[Records excerpted from a collection]
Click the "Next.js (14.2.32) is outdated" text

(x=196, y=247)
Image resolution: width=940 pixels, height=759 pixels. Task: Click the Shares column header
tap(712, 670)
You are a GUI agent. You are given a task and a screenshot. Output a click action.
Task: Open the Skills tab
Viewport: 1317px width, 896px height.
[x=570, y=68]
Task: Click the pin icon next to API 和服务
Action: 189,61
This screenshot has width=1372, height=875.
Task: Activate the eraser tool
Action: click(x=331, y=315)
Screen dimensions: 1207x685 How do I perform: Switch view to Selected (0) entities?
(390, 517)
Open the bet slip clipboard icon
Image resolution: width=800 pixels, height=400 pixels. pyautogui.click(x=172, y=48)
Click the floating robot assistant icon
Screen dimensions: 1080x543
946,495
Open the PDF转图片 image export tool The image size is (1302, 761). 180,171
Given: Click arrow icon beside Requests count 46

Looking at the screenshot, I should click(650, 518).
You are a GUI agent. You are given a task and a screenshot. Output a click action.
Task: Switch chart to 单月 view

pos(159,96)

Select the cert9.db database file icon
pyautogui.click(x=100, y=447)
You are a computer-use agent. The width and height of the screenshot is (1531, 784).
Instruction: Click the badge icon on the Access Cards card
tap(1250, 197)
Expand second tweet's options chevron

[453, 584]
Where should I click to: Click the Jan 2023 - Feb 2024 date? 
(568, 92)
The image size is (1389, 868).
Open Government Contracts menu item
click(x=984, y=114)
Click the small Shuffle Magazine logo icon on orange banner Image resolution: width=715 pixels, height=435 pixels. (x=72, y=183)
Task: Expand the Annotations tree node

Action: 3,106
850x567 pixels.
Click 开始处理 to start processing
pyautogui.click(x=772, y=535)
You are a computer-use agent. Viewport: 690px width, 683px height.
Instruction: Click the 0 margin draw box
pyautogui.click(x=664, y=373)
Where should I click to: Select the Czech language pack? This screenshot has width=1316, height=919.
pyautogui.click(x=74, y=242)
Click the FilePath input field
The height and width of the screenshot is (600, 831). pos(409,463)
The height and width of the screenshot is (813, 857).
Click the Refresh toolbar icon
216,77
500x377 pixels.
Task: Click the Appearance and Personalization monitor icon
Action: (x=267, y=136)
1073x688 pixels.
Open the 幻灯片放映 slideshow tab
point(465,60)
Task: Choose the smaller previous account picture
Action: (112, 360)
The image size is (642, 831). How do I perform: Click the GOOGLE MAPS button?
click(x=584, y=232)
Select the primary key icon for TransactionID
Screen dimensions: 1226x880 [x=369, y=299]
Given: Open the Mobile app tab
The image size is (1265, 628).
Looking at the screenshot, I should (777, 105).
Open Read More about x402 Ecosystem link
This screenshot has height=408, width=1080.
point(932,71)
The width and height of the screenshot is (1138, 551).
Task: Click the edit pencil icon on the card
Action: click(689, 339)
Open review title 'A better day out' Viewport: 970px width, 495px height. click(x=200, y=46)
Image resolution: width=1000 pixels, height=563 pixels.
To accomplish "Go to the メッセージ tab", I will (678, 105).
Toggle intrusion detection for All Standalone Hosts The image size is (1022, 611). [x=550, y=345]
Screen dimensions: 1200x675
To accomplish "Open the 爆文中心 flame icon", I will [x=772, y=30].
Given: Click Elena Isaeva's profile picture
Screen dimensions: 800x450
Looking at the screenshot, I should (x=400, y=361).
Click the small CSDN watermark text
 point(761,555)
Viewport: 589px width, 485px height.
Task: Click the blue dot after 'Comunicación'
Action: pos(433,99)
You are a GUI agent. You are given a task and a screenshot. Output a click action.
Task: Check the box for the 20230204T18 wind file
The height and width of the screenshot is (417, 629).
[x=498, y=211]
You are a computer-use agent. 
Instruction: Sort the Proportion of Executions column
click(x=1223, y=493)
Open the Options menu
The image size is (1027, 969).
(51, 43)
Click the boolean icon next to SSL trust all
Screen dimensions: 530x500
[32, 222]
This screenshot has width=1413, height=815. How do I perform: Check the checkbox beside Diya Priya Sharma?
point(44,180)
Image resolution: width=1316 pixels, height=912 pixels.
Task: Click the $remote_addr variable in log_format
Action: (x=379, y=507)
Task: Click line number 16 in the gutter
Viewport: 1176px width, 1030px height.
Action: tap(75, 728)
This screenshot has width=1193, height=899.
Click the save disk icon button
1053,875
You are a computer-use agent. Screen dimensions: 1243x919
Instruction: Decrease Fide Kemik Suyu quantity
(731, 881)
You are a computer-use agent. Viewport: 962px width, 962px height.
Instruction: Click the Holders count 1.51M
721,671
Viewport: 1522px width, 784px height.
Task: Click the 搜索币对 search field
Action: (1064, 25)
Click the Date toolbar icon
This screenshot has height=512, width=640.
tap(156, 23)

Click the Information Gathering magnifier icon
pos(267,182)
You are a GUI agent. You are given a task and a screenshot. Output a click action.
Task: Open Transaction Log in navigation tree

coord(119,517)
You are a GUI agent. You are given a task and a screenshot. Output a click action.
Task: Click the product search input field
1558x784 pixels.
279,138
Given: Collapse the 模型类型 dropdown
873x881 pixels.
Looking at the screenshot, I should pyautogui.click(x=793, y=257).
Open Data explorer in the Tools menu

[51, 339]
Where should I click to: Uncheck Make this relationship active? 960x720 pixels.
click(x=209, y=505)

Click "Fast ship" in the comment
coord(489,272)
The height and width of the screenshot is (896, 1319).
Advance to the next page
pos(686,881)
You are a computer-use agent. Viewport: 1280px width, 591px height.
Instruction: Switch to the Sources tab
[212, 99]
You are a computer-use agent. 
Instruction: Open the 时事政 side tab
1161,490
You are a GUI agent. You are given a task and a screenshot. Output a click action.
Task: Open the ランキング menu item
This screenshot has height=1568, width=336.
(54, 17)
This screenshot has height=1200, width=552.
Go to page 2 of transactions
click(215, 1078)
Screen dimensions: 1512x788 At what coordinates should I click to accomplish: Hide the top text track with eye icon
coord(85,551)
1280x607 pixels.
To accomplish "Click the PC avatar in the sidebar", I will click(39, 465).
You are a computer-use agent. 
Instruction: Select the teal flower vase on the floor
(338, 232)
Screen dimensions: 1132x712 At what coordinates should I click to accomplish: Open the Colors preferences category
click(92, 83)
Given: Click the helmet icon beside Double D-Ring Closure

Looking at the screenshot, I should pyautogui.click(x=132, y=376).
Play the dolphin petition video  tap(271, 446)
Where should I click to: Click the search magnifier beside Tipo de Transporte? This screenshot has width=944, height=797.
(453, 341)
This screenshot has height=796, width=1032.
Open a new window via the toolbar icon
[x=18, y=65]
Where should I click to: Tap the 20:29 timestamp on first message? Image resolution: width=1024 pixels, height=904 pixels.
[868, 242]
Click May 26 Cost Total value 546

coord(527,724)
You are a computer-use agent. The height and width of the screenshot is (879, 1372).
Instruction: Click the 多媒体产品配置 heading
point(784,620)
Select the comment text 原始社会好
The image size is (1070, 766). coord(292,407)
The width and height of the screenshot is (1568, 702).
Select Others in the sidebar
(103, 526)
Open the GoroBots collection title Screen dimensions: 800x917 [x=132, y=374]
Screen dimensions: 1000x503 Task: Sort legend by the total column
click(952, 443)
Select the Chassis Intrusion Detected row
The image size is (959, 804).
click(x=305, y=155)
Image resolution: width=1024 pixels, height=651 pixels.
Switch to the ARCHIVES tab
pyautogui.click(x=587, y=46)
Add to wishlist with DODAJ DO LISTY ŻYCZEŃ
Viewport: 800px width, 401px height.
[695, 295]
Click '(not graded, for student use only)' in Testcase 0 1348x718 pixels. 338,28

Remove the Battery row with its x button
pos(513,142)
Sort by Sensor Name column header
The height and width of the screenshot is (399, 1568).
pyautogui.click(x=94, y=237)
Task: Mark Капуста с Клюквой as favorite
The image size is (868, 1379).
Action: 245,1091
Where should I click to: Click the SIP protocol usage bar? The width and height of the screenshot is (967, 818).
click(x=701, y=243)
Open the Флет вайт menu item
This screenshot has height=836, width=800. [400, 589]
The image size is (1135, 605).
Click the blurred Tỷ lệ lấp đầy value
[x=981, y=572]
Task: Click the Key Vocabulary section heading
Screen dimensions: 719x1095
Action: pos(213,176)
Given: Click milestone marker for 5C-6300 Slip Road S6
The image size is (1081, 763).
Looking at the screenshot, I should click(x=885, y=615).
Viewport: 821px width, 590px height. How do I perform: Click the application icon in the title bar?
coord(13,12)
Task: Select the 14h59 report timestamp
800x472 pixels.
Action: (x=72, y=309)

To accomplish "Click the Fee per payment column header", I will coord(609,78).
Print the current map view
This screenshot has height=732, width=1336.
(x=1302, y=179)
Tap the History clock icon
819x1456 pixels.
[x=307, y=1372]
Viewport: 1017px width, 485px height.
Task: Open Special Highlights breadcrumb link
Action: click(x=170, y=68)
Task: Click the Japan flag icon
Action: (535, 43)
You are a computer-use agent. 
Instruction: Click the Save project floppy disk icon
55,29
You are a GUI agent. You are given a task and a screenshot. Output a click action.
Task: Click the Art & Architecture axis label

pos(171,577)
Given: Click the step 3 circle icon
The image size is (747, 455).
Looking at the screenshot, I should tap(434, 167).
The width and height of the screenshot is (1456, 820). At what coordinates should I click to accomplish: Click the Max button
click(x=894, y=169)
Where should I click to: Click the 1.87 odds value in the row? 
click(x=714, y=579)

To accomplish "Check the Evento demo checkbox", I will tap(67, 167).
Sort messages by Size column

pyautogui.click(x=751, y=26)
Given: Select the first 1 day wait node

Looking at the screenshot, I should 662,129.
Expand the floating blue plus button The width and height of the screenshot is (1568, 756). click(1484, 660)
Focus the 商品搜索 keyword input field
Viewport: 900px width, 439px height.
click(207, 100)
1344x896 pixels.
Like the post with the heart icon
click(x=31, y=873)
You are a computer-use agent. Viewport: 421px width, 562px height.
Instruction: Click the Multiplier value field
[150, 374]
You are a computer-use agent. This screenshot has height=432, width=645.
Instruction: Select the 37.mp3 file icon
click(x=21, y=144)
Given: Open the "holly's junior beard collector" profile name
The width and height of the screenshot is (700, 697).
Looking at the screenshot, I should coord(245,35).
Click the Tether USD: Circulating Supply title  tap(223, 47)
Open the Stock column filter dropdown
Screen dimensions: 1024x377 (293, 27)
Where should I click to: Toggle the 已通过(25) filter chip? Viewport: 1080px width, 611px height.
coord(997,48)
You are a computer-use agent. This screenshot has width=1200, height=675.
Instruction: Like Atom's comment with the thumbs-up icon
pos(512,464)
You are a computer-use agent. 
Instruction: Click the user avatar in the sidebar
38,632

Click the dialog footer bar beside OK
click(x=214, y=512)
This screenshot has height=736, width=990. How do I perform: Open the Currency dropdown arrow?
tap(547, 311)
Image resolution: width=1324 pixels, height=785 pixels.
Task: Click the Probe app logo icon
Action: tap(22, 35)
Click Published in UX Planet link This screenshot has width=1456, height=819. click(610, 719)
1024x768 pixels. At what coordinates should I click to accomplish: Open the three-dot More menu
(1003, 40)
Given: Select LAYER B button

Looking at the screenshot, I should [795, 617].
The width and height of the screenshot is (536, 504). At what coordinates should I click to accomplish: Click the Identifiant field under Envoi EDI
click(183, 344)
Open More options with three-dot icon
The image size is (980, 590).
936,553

> _Problem details_: Exactly as they appear, retype the lines from the start of the records through the line containing "The height and width of the screenshot is (813, 857).".

> _Response to the task_:
Click the "Next.js (14.2.32) is outdated" text

(x=196, y=247)
Image resolution: width=940 pixels, height=759 pixels. Task: Click the Shares column header
tap(712, 670)
You are a GUI agent. You are given a task and a screenshot. Output a click action.
Task: Open the Skills tab
Viewport: 1317px width, 896px height.
[x=570, y=68]
Task: Click the pin icon next to API 和服务
Action: 189,61
This screenshot has width=1372, height=875.
Task: Activate the eraser tool
Action: click(x=331, y=315)
Screen dimensions: 1207x685 How do I perform: Switch view to Selected (0) entities?
(390, 517)
Open the bet slip clipboard icon
Image resolution: width=800 pixels, height=400 pixels. pyautogui.click(x=172, y=48)
Click the floating robot assistant icon
Screen dimensions: 1080x543
946,495
Open the PDF转图片 image export tool The image size is (1302, 761). 180,171
Given: Click arrow icon beside Requests count 46

Looking at the screenshot, I should click(650, 518).
You are a GUI agent. You are given a task and a screenshot. Output a click action.
Task: Switch chart to 单月 view

pos(159,96)

Select the cert9.db database file icon
pyautogui.click(x=100, y=447)
You are a computer-use agent. The width and height of the screenshot is (1531, 784).
Instruction: Click the badge icon on the Access Cards card
tap(1250, 197)
Expand second tweet's options chevron

[453, 584]
Where should I click to: Click the Jan 2023 - Feb 2024 date? 
(568, 92)
The image size is (1389, 868).
Open Government Contracts menu item
click(x=984, y=114)
Click the small Shuffle Magazine logo icon on orange banner Image resolution: width=715 pixels, height=435 pixels. (x=72, y=183)
Task: Expand the Annotations tree node

Action: 3,106
850x567 pixels.
Click 开始处理 to start processing
pyautogui.click(x=772, y=535)
You are a computer-use agent. Viewport: 690px width, 683px height.
Instruction: Click the 0 margin draw box
pyautogui.click(x=664, y=373)
Where should I click to: Select the Czech language pack? This screenshot has width=1316, height=919.
pyautogui.click(x=74, y=242)
Click the FilePath input field
The height and width of the screenshot is (600, 831). pos(409,463)
The height and width of the screenshot is (813, 857).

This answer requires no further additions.